ACTIVITY » Repeat the entries below exactly. Drop the pictures.

Stored data entries:
++++++++

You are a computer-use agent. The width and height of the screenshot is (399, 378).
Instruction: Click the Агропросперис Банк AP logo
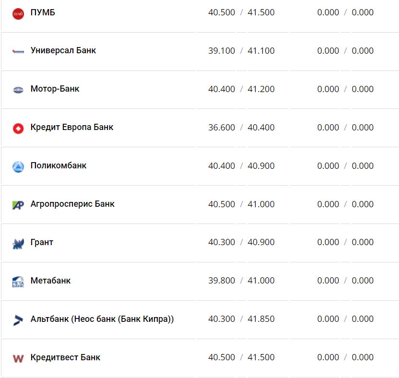tap(18, 205)
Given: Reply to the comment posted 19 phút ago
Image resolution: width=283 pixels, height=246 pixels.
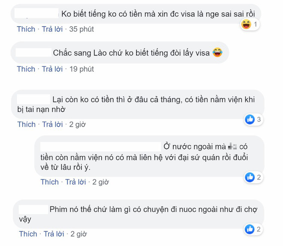Looking at the screenshot, I should pos(52,69).
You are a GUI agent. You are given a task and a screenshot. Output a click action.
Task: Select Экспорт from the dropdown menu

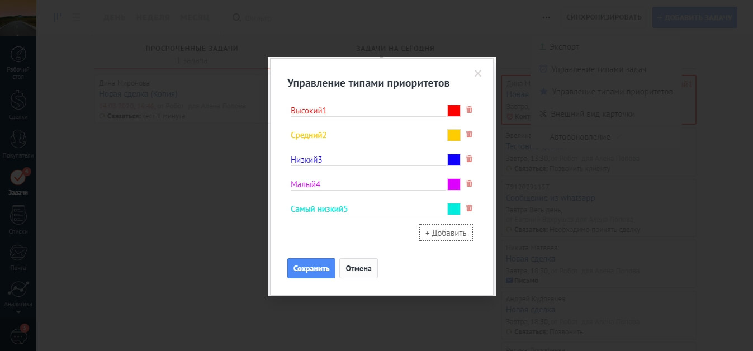[564, 48]
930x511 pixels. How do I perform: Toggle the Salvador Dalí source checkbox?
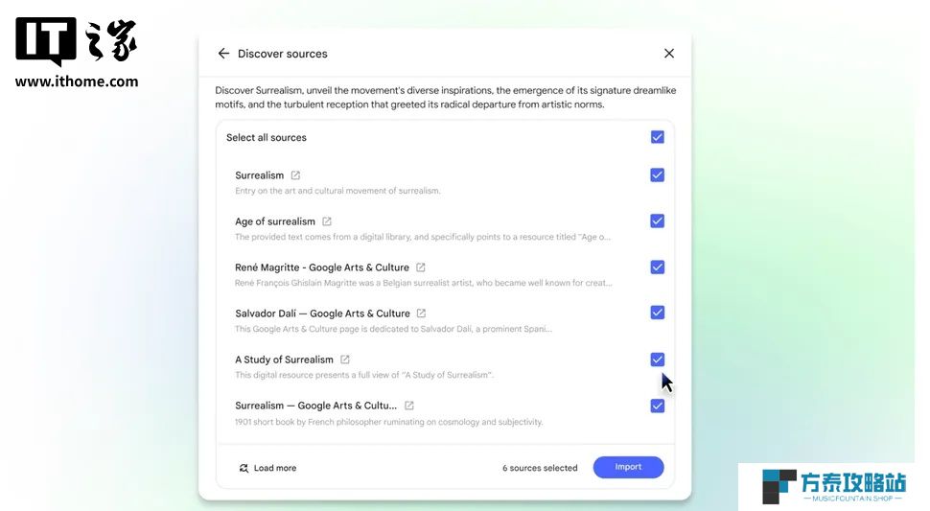(x=657, y=313)
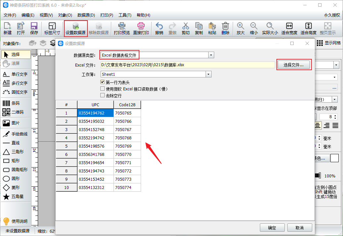Click the 设置数据源 toolbar icon

[75, 28]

++++++++

TASK RESULT »
You are a computer-use agent. The width and height of the screenshot is (399, 378).
Instruction: Click the Агропросперис Банк AP logo
tap(18, 205)
Given: Reply to the comment posted 19 phút ago
Image resolution: width=283 pixels, height=246 pixels.
Looking at the screenshot, I should pos(52,69).
You are a GUI agent. You are given a task and a screenshot. Output a click action.
Task: Select Экспорт from the dropdown menu

[564, 48]
930x511 pixels. How do I perform: Toggle the Salvador Dalí source checkbox?
(x=657, y=313)
Click the 设置数据源 toolbar icon

[75, 28]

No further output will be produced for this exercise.